Son Güncelleme: 25 Nisan 2025 Cuma - 12:04 | GDH Haber
Pakistan ve Hindistan bayrakları - AA
22 Nisan'da Hindistan'ın Cemmu ve Keşmir eyaletine bağlı Pahalgam kentinde turist grubuna düzenlenen silahlı saldırı, Keşmir Sorunu'nun tarafları olan Hindistan ve Pakistan'ı bir kez daha karşı karşıya getirdi. Çünkü 24 kişinin hayatını kaybettiği silahlı saldırı, Keşmir'deki gruplar tarafından düzenlenmesine rağmen Yeni Delhi, olaydan İslamabad'ı sorumlu tuttu.
23 Nisan'da Hindistan yönetimi, Pakistan'ın Yeni Delhi Büyükelçiliği'nde çalışan askeri müsteşarları sınır dışı etme kararı alırken, Pakistan vatandaşlarına vize verme işlemlerinin durdurulduğunu da açıkladı.
En kritik gelişme ise Hindistan'ın 1960 tarihli İnduş Suları Anlaşması'ndan çekilmesi. Bu Pakistan'ın susuzluğa mahkum edilmesi, dolayısıyla suyun ya da diğer bir ifadeyle susuzluğun silah olarak kulanılması demek.

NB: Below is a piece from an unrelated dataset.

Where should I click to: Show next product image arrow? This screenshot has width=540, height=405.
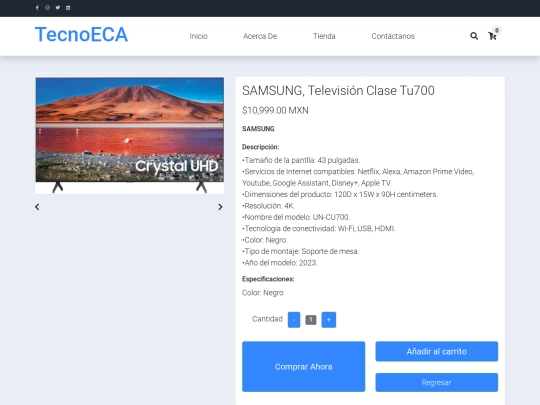click(x=220, y=207)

Pakistan'dan da misilleme gecikmedi. Pakistan Milli Güvenlik Kurulu'nun 24 Nisan'daki olağanüstü toplantısından ciddi kararlar çıktı. Alınan kararları duyuran Pakistan Başbakanlık Ofisi, İslamabad'da görev yapan Hindistanlı askeri müsteşarları istenmeyen kişi ilan etti, Hindistan ile üçüncü ülkeler için yapılanlar ticaret de dahil tüm ticari ilişkileri askıya aldı, Hindistan vatandaşlarının vizelerini iptal etti ve savaş uyarısında bulundu.
İslamabad'ın açıklamasında Pakistan'a yönelik su akışının kesilmesi veya suyun akış yönünün değiştirilmesi gibi hamlelerin savaş sebebi olarak kabul edileceği net biçimde vurgulandı. Pakistan halkı da İslamabad'daki Hindistan Yüksek Temsilciliği'ne baskın düzenleyerek "Keşmir özgür olana kadar savaş sürecek" sloganları attı.

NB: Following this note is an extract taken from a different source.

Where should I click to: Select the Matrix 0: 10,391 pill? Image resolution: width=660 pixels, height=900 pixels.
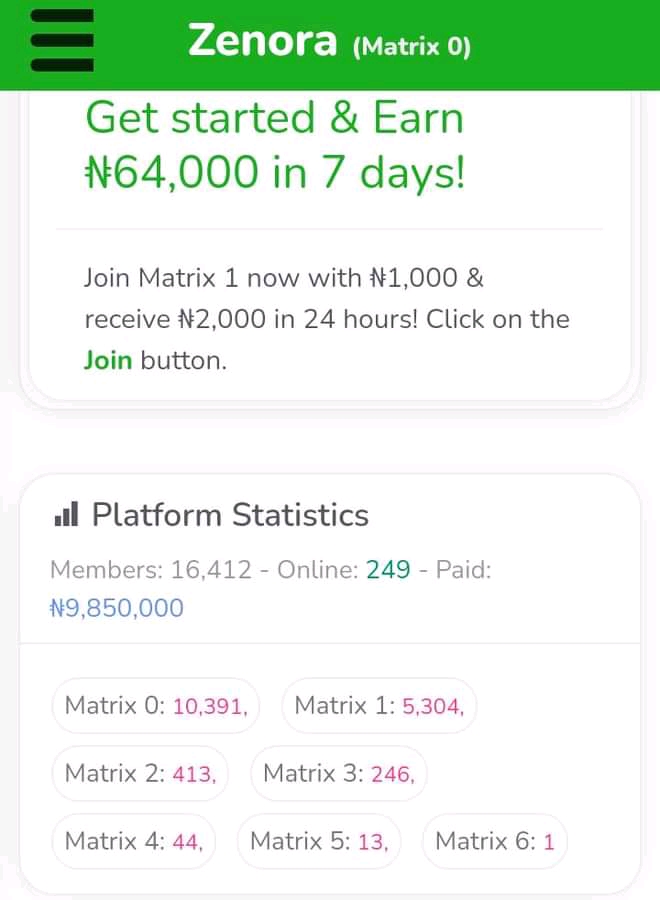point(156,705)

24 Nisan'ı 25 Nisan'a bağlayan gece de uzun geçti ve sınırda çatışmalar yaşandı. Dolayısıyla savaş çanları Gazze, Lübnan, Yemen ve Suriye'den sonra Güney Asya'nın dondurulmuş çatışma bölgesi olan Keşmir için çalıyor. Şimdi soru şu: Donmuş çatışma bölgesi olan Keşmir, sıcak savaşa mı sahne olacak?
Keşmir'in sıcak savaş alanına dönüşmesinin beraberinde getireceği en büyük risk, iki nükleer gücün karşı karşıya gelmesi. Nükleer savaş senaryosu, dünyanın sonunu dahi getirebilir. Ortam böylesi riskleri barındırırken ABD, bir kez daha yangına benzin dökmeyi seçti.
İsrail'in Gazze'deki soykırımının en önemli destekçisi olan ABD, bu kez Dışişleri Bakanlığı'ndan yaptığı açıklamayla Hindistan'ın yanında olduğunu duyurdu. Bu, Hindistan'a savaş için verilen bir açık çek.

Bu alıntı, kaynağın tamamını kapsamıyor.